Breakingviews: Activists are ready to play, but lack playbook

by Breakingviews.

A pair of academics have upset Elliott Management with a blog post about their recent research. They conclude that activist investors bring short-term gains for shareholders but longer-term decay in cash flow, investment and social performance. That encapsulates the case against hedge funds like Paul Singer’s, perhaps especially in a post-coronavirus environment when many people see profit as the least of a company’s priorities.

Paul Singer’s hedge fund has clinically picked apart the example the researchers from Pennsylvania State University and HEC Paris used in the post, an investment by Elliott in energy group Hess. The firm’s arguments against the broader thrust of the paper are less convincing, though there is other academic work suggesting activism can produce long-term benefits.
The inside-finance debate matters, because market volatility and the corporate distress caused by Covid-19 have provided conditions for activists to take stakes in new targets “largely undetected,” according to experts at JPMorgan.

As the bankers’ report notes, struggling companies will have fewer places to hide, and activists love to push for mergers and acquisitions – the fastest-growing category of their demands over the past 10 years, according to the authors. That fits with the likely need for consolidation to keep businesses afloat.
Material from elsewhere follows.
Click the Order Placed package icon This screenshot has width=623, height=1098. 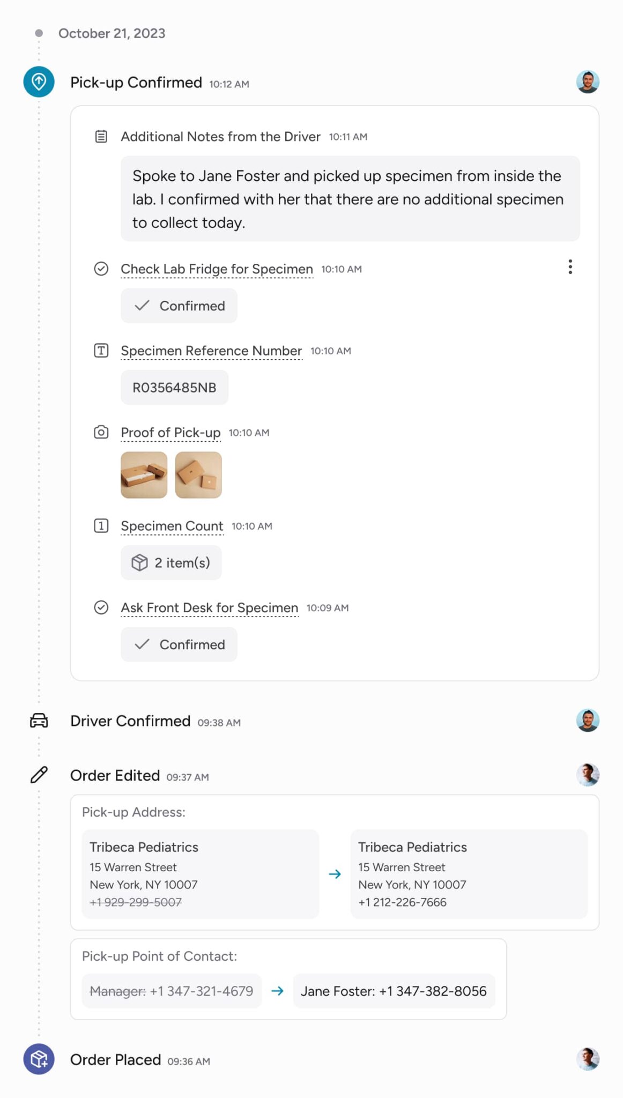(x=39, y=1059)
That said, some traditional activist methods are off the table, like pressuring companies to borrow more to fund payouts to shareholders. Management teams and more cautious shareholders will probably not support that again for a while. And it’s possible that the coronavirus experience will accelerate the shift in investor preferences toward a management approach that more directly benefits employees and other stakeholders, not just shareholders.

One prominent researcher, Lucian Bebchuk at Harvard Law School, argues that managers will only do right by these constituents if the necessary actions also ultimately benefit the share price, and that government regulation is required to force them to do other things. That broadly aligns with the views of Elliott and its peers.

Despite persuading a few people, though, Bebchuk lost an online debate hosted by Oxford’s Said Business School last week by about a two-to-one margin. The winner, the school’s Colin Mayer, argued bosses and boards need accountability to all stakeholders. JPMorgan may be right that activists are ready to play again. But their playbook still needs a post-pandemic rethink.